Dear “Ask the Director”:
I was wondering how old a child has to be before it is appropriate for them to attend funeral services for a family member; including the wake with viewing. My daughter is 8 years old and my concern is that she won’t understand the reality and meaning of the event.
Rosa V., Stamford, CT
Thank you for the excellent question. In an effort to safeguard their children emotionally, I would think that this is a question that’s pertinent to the majority of parents of young children.
Understand that children grieve just as adults do. Any child old enough to form a special relationship will experience some form of grief when a relationship is severed. When a death occurs, children need to be surrounded by feelings of warmth and love. Caring adults can guide children through this time when the child is experiencing feelings for which they have no words and thus can not identify. In a very real way, this time can be a growth experience for the child, teaching about love and relationships and life and death.

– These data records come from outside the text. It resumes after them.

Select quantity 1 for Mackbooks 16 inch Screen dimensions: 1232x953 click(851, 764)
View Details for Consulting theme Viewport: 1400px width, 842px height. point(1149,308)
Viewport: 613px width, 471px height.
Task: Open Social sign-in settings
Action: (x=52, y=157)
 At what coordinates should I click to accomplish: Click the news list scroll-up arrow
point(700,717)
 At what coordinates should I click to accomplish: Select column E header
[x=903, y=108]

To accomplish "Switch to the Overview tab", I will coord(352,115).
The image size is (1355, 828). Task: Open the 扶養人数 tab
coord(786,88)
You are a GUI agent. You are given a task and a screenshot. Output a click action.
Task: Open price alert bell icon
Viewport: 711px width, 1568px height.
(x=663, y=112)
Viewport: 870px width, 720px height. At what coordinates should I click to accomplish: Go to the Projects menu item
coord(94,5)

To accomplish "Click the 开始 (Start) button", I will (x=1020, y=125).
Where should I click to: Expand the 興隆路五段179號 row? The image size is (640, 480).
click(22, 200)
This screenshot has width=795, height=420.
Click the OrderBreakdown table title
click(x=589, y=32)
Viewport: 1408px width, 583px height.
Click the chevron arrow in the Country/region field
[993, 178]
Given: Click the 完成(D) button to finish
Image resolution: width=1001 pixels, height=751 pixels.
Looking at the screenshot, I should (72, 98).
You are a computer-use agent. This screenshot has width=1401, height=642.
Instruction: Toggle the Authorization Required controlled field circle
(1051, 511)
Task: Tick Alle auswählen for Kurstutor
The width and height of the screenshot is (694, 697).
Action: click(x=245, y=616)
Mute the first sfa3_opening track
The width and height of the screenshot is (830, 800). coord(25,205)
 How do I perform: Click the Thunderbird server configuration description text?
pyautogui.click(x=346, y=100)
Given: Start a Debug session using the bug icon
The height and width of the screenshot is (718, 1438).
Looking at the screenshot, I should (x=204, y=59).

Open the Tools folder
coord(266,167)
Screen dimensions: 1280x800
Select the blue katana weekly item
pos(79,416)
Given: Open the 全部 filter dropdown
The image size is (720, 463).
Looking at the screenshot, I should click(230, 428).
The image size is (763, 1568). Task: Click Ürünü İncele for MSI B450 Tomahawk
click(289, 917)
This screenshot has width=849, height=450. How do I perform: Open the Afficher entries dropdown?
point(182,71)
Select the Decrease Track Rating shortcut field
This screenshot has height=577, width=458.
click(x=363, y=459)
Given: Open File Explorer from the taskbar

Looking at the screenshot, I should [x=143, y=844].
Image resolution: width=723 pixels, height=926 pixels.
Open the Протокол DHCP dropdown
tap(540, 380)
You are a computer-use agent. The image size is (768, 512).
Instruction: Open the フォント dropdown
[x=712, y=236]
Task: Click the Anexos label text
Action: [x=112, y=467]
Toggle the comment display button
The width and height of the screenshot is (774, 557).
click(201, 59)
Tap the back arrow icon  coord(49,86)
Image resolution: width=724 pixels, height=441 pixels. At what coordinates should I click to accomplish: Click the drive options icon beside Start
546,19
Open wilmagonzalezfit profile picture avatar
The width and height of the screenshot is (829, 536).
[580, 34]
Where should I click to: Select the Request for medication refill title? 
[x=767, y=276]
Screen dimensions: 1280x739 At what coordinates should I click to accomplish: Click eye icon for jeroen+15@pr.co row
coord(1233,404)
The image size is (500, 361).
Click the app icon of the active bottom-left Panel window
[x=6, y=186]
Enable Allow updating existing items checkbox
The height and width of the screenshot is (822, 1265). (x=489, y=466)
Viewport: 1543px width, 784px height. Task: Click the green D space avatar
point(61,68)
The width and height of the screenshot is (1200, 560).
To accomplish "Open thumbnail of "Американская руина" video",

At each step of the funeral rite and at the appropriate comprehension level, explain to your daughter what is happening and why it is happening. What a 3 year old understands is much different than what a 12 year old understands. The key is to allow the participation, not to force it. Forced participation can be harmful. Children instinctively have a good sense of how involved they wish to be.
Whether or not the child should attend the funeral should be up to them. Take into consideration their age and how well you feel they will be able to handle the situation. Take the time to explain to them what has happened and let them help make the decision on whether or not they want to attend.
I hope that helps. Thanks again for your question.